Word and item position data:

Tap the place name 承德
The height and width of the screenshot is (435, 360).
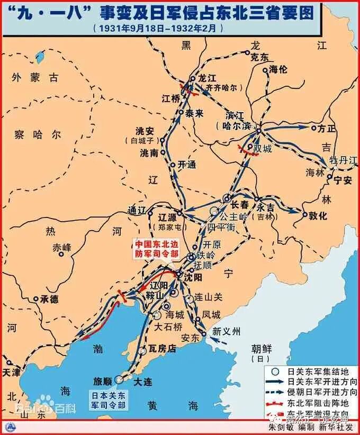pos(49,299)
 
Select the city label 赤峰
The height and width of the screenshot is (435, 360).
pos(61,247)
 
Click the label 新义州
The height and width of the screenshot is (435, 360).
pos(226,332)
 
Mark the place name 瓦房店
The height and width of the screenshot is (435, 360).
pos(160,351)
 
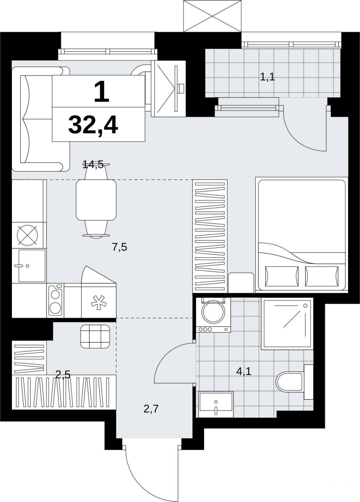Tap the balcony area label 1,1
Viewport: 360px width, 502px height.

SET EXERCISE:
Reproduce the listing starting at the line containing "Click the label 新义州" and ending at its final line, with both ends included. Omit the pictures from your answer.

RESPONSE BELOW:
Click the label 新义州
The height and width of the screenshot is (435, 360).
pos(226,332)
 
Mark the place name 瓦房店
The height and width of the screenshot is (435, 360).
pos(160,351)
 
Tap the balcony area label 1,1
Viewport: 360px width, 502px height.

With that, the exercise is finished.